→ **Source information**:
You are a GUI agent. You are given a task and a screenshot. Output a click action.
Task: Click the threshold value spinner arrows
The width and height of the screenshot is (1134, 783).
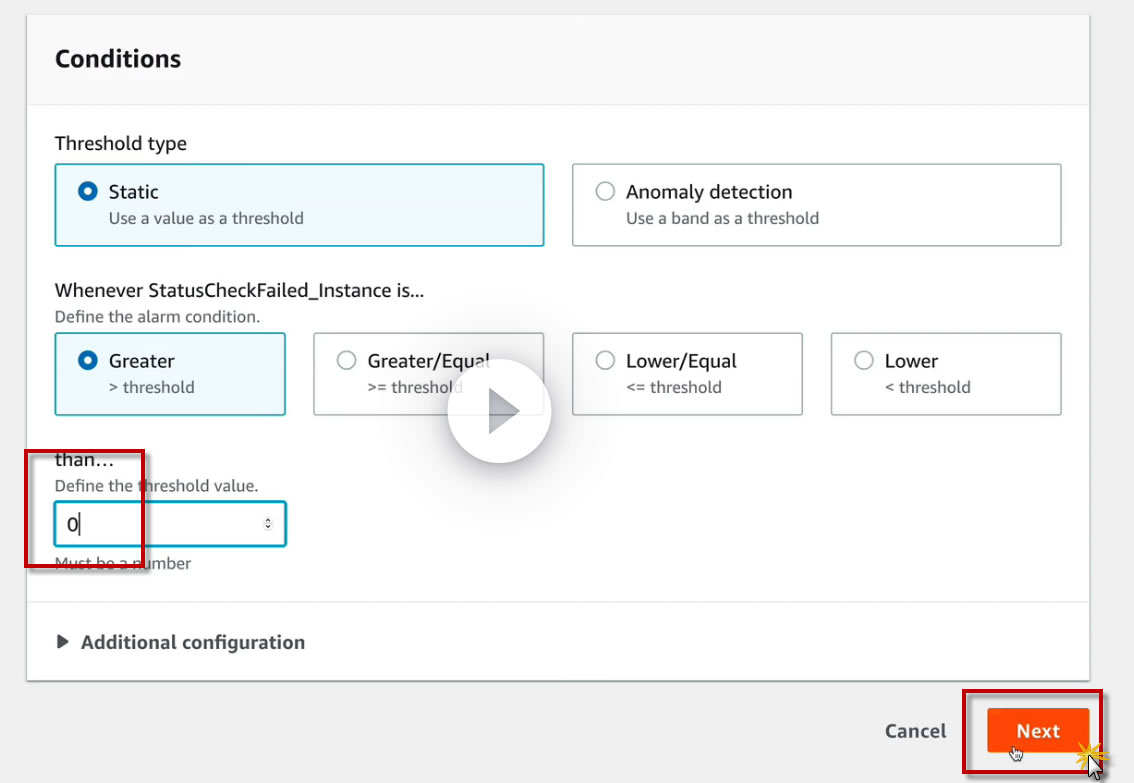(x=267, y=524)
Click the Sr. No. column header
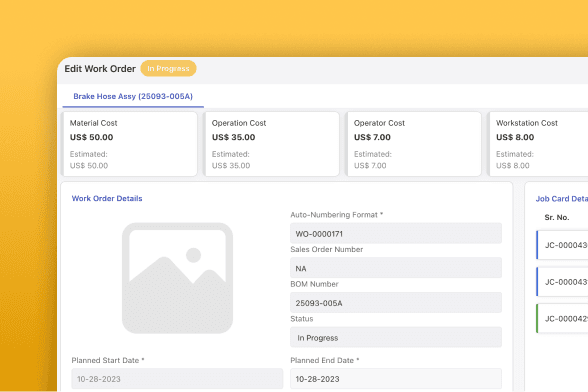This screenshot has width=588, height=392. coord(557,218)
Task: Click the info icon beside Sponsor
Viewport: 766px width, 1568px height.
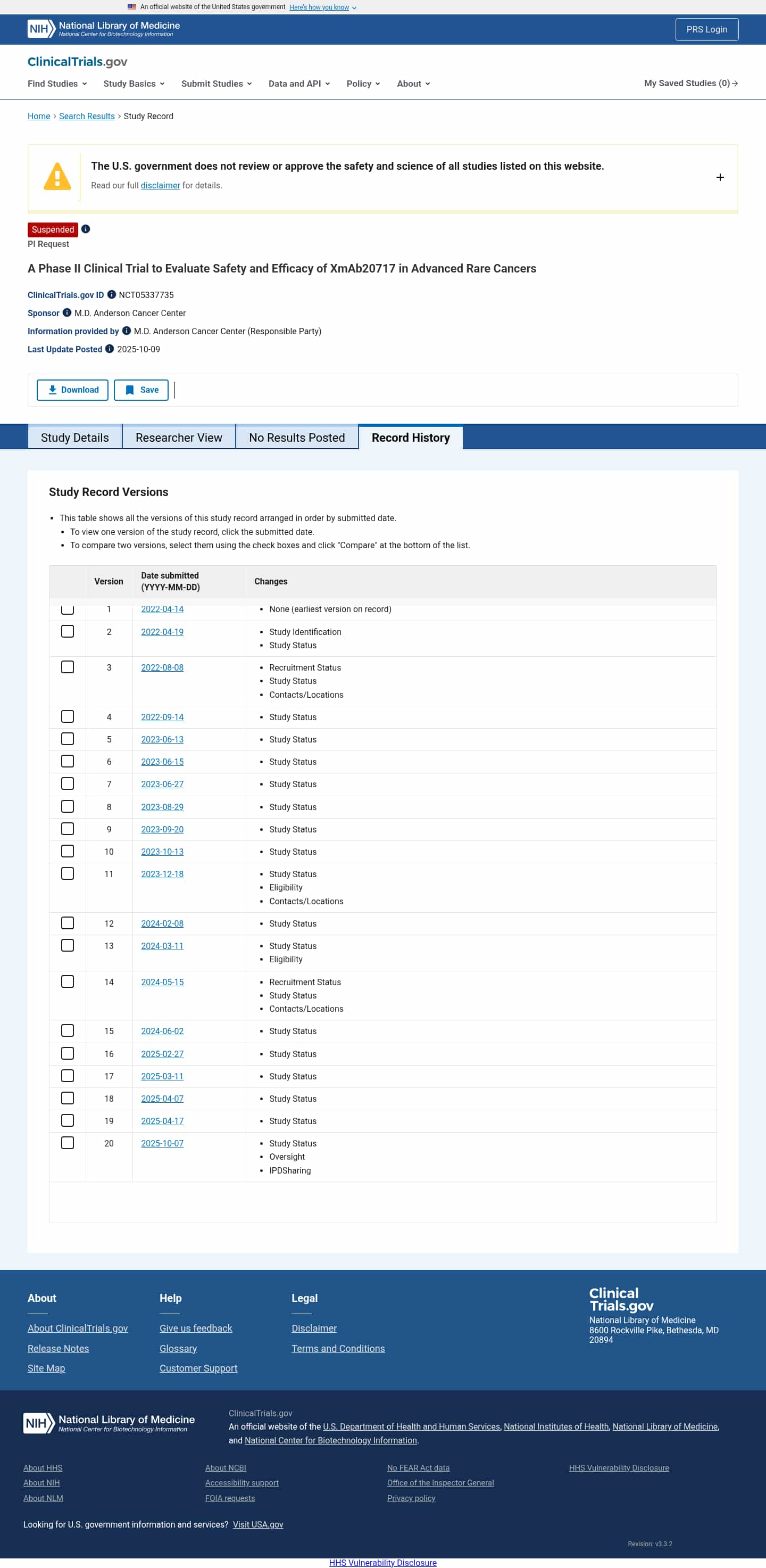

→ **Work required**:
Starting at the line that holds "The width and", print each line through the last one of the entries above, exactly and with both ends included; no pictures.

→ **Exercise output**:
The width and height of the screenshot is (1134, 783).
(x=267, y=524)
Click the Sr. No. column header
This screenshot has width=588, height=392. coord(557,218)
Task: Click the info icon beside Sponsor
Viewport: 766px width, 1568px height.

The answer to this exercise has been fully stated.